Alauria has been in the industry for over two decades. In fact, he grew up in his Phoenix’s based shop, 3A Automotive. The shop was founded by his father, grandfather and uncle. You could say that running the shop runs in his veins. That being said, Alauria doesn’t rest on his laurels. The industry is ever-changing, and so is his customer. To stay on top of trends, Alauria attends training and is always speaking with people in the industry on ways he could improve his business. One particular conversation opened his eyes to the fact that he may not know his customers as well as he thought he did. 

The Problem

Alauria’s conversation was with Ratchet+Wrench’s own editorial director, Anna Zeck. Even though Zeck has been reporting on the industry for years, she’s had a difficult time finding her own “go-to” repair shop. When discussing this with Alauria, she told him what she was looking for and he realized that he may have been making assumptions about his customer base that weren’t accurate.

For example, he assumed that most people, when looking for a repair shop, would go online before anything else. Speaking with Zeck, he found word-of-mouth and referrals were her go to. If they were for her, that’s probably the case for others, he thought. He was then left wondering how customers actually decided where to go to get their cars repaired. 

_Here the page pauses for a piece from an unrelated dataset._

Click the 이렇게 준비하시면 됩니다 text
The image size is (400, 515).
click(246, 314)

“If I knew these answers, it would be a lot easier to reach customers,” Alauria says. 

The Solution

In June, Alauria put out an in-depth survey for his customers in his waiting room through Google forms. The survey asked questions that would help Alauria better his business, including questions on how customers found out about the shop, what amenities were important to them, examples of good and bad experiences they had in repair shops, whether or not they left reviews and what ideal customer service looked like to them. The survey wasn’t overly complicated to make, in fact—it was only 12 questions long—but the answers gave Alauria and his team valuable insight into his customer base. 

The Aftermath

As soon as the results were available, Alaura got the team together to share the results because it was important for the whole team to know what was going on with the customer. What he found was that you can’t assume what’s important to your customer just because it’s important to another shop’s customer. You need to look at your demographic. What’s important to his customers is very different from what’s important to a customer in a luxury vehicle repair shop in L.A or a Jiffy Lube in Ohio. 

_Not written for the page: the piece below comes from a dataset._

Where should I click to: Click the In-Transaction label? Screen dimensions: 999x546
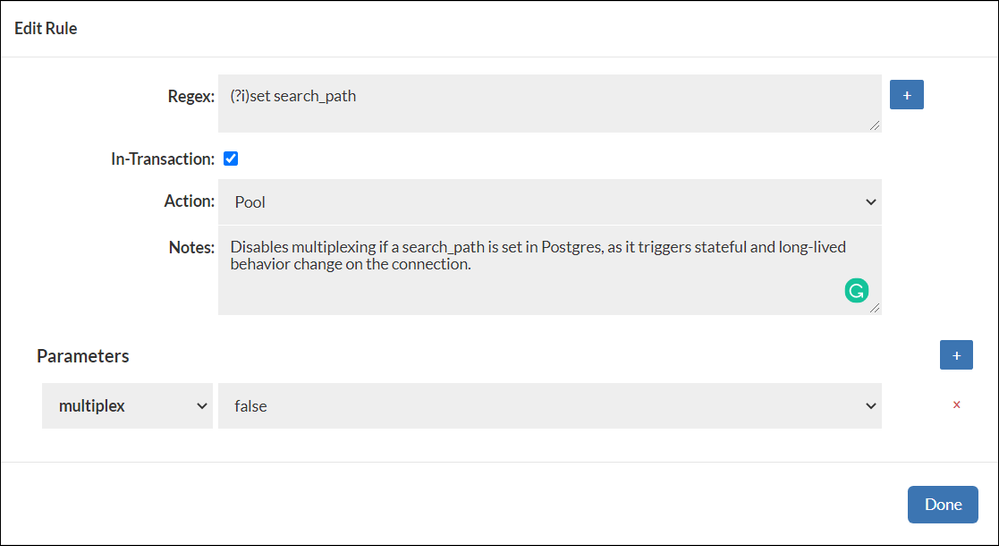point(162,159)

“We can assume a reality, we can assume that they want a good price and honesty and trust and that should be in every single ad, but you have to ask what they actually want,” Alauria says. 

Alauria, who has a diesel segment, conducted a survey for those customers as well and found that his diesel customer’s biggest complaint was turnaround time and misdiagnosis and that they had previously experienced  wait times of two to three weeks at other shops. Using that information, he changed his ads to say, “Are you being told it will take too long?” After that ad, his new diesel customers nearly doubled. 

One of the main questions that Alauria wanted answered was how customers decided to come to his shop. When he found that 68.5 percent asked for referrals before looking online, he decided not to increase his Google Ad spending and keep it at what he currently had. Another change he made as a direct result of the survey was to get rid of his loaner car fleet. Many people preach the importance of loaner cars, Alauria says, but it turns out that when he asked his customers for their top three preferred benefits, loaner cars was in the top of less than four percent. 

The Takeaway

For the shop owner that is looking to go from $500,000 per year to $1 million a year, a survey could be just the answer, Alauria explains. It’s a quick and easy way to get insight into your customers’ mindset and help you tweak how you run your business. But, in order to be successful, you have to actually take what the survey says to heart. 

“Don’t go against what you find in the survey. Use the results. You can spend a lot of money on marketing and be a quarter inch from the gold,” Alauria says. “If you do a survey, you can nail the target and it can make a huge difference on how marketing is received and how many customers you get.”